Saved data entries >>
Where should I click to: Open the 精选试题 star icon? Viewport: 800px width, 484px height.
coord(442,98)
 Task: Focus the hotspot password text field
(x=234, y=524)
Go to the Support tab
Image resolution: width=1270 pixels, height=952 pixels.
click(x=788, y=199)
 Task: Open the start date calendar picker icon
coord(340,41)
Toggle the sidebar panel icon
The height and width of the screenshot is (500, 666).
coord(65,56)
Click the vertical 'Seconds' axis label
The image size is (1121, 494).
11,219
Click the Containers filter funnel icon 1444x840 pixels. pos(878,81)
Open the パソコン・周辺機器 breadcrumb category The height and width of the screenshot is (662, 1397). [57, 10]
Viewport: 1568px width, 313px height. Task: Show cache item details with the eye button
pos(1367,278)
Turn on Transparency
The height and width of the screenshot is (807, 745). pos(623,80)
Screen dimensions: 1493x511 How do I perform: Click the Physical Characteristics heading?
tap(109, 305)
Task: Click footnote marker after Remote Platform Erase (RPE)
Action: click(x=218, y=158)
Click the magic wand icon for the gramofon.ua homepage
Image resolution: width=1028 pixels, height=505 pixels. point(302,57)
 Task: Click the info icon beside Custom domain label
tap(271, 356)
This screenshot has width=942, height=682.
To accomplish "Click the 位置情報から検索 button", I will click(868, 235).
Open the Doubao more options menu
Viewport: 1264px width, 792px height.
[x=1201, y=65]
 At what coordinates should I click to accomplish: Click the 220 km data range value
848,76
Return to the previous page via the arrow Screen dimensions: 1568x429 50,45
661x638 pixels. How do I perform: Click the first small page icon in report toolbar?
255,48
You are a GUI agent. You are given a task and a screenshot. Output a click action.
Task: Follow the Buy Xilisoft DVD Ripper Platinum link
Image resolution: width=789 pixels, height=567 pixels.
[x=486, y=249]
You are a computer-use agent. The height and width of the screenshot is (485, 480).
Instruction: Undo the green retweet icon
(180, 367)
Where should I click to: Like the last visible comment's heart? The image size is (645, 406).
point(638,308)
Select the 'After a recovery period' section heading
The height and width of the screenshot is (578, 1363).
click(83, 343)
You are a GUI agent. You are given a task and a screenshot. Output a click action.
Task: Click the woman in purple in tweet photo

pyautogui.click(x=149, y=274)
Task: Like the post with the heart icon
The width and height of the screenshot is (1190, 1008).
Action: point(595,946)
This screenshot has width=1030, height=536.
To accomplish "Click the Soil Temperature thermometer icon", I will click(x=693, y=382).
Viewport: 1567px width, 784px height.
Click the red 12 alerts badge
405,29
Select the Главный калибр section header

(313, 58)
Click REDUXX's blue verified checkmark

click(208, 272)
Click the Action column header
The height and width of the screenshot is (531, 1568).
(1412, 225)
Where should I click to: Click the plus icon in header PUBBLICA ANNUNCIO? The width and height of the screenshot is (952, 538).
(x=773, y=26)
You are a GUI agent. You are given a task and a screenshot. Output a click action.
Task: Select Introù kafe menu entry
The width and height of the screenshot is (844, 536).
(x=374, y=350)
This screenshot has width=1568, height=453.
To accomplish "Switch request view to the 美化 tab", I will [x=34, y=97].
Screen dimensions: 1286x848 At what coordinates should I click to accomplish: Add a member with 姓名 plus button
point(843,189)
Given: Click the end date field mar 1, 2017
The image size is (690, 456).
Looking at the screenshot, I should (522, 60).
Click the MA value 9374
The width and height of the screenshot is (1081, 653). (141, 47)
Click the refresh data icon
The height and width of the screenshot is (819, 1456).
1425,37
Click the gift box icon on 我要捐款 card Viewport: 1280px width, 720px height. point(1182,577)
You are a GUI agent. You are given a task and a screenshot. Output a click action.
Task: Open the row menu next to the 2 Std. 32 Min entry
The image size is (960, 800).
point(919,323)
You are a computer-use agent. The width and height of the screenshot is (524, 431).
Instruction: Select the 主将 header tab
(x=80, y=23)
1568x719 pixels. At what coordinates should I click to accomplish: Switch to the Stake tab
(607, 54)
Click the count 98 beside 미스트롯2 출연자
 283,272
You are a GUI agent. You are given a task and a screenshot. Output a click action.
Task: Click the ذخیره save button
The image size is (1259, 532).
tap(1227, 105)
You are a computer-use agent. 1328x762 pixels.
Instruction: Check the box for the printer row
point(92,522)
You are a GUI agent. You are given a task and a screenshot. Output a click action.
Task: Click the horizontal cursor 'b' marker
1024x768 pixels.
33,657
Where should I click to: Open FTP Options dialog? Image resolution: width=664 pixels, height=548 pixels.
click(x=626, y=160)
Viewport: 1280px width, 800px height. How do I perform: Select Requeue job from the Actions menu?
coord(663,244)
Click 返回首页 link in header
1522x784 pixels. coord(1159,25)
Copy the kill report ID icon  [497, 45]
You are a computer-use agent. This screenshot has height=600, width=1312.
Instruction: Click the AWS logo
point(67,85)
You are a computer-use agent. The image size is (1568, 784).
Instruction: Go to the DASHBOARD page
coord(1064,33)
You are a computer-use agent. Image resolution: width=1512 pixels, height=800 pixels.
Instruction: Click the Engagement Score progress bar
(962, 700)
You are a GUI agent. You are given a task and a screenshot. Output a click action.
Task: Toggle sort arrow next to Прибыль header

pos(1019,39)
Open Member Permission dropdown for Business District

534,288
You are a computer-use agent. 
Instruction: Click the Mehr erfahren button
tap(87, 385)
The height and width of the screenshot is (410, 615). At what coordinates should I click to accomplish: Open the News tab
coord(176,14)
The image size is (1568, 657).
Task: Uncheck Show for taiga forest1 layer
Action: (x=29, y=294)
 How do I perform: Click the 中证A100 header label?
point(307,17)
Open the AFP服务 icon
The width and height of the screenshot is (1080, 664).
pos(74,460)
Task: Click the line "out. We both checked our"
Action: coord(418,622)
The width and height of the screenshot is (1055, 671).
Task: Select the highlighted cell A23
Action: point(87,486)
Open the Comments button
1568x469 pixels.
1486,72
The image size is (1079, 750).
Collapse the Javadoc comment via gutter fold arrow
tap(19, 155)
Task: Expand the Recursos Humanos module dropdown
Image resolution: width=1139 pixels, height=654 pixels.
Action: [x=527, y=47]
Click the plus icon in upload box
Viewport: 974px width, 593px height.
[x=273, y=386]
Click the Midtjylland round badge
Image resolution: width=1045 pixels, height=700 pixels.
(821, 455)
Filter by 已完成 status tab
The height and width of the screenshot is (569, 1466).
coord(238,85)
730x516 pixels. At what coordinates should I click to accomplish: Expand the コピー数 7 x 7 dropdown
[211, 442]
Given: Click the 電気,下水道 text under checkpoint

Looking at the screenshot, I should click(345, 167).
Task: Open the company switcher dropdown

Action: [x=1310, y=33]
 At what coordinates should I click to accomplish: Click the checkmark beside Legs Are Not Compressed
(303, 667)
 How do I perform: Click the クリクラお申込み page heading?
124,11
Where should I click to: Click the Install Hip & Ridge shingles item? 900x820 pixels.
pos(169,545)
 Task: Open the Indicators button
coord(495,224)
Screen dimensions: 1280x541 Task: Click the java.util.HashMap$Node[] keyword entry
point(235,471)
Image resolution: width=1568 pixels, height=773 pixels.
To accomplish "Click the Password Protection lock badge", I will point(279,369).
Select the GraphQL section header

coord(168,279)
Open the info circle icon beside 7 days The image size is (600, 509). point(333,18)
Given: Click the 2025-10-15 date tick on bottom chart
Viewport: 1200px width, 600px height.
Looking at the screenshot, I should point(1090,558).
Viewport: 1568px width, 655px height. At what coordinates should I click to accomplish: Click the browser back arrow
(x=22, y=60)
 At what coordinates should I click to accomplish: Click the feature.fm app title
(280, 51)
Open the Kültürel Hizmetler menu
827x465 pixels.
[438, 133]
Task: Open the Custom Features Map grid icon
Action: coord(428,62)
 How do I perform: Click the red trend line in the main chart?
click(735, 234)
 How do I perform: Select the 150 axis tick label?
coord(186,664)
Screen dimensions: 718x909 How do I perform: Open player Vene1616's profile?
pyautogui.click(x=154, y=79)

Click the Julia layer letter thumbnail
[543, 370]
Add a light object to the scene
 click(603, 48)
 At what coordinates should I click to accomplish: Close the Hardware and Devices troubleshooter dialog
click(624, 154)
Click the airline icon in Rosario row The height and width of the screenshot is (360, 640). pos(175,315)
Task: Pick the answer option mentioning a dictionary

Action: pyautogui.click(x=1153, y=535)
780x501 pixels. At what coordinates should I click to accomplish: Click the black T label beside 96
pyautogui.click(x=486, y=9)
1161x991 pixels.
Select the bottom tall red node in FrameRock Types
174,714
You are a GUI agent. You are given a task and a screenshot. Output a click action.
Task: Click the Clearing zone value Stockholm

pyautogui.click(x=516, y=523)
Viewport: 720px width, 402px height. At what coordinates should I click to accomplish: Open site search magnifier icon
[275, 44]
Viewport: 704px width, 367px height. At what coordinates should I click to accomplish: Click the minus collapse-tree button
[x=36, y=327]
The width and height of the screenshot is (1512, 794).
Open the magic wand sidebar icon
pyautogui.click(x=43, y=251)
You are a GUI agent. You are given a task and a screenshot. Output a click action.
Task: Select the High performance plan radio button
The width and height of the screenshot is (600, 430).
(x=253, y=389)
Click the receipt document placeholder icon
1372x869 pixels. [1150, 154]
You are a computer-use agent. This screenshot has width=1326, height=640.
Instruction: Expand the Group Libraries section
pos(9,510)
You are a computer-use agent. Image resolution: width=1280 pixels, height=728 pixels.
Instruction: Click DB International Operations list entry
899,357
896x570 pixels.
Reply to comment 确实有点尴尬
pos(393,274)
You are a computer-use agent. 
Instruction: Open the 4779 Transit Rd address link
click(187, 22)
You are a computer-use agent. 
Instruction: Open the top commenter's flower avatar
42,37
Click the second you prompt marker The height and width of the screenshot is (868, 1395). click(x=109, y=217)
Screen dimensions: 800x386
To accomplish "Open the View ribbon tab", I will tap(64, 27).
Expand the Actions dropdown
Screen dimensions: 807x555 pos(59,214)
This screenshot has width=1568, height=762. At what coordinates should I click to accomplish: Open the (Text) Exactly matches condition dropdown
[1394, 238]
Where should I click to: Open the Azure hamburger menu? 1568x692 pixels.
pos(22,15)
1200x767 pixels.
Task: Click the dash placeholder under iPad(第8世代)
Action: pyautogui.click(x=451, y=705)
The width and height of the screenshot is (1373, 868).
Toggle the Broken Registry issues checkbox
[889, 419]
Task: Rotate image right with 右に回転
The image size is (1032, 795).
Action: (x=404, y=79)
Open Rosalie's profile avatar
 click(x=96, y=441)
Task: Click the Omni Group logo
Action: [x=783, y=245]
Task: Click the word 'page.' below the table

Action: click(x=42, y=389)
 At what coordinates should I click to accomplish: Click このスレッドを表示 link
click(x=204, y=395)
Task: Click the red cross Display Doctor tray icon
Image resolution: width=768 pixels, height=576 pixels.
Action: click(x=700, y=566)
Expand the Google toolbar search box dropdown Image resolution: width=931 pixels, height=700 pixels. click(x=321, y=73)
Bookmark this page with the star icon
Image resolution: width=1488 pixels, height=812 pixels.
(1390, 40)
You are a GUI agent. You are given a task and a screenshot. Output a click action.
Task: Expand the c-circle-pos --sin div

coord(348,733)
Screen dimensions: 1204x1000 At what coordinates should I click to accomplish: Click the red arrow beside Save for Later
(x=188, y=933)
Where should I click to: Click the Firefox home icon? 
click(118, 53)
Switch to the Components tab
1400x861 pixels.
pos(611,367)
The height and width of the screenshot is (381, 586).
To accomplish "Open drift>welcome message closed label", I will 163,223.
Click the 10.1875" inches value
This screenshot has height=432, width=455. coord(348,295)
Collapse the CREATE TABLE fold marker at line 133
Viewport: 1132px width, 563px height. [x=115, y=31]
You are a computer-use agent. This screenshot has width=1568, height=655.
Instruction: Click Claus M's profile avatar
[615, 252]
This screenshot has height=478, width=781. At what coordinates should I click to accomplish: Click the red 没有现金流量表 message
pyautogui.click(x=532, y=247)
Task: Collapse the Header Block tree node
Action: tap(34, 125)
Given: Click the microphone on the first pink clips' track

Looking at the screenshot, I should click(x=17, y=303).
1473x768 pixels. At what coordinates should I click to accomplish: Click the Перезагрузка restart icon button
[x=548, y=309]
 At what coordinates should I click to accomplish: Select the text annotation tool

YOUR TASK >> Above are the records. Copy the lines beginning at the one that has "Click 返回首页 link in header" and ending with the one that has "You are a computer-use agent. The image", unchanged.

SOLUTION TO THIS TASK >>
Click 返回首页 link in header
1522x784 pixels. coord(1159,25)
Copy the kill report ID icon  [497, 45]
You are a computer-use agent. This screenshot has height=600, width=1312.
Instruction: Click the AWS logo
point(67,85)
You are a computer-use agent. The image size is (1568, 784).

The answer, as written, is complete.